Data:
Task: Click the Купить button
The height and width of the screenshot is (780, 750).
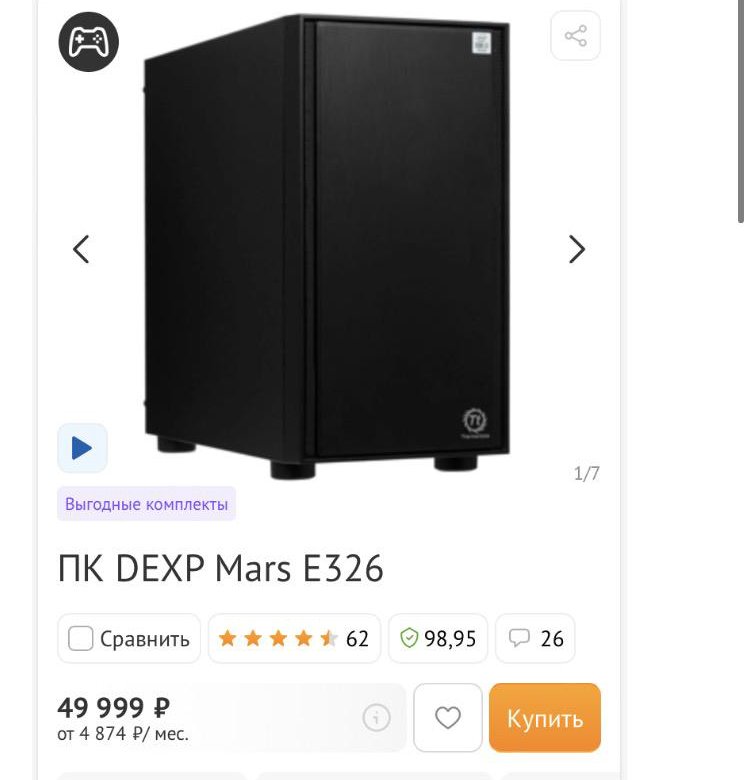Action: [545, 717]
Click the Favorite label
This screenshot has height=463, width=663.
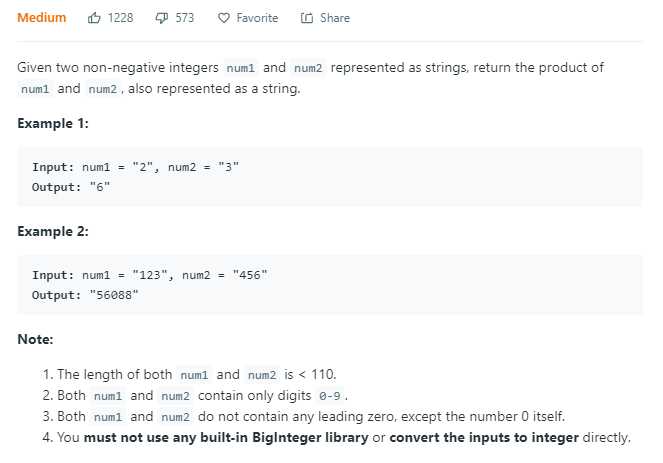257,18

Exercise requirements:
For each line above, output its wording exactly and leave out any picture.

Exercise result:
Task: Click the Купить button
The height and width of the screenshot is (780, 750).
Action: [545, 717]
Click the Favorite label
This screenshot has height=463, width=663.
257,18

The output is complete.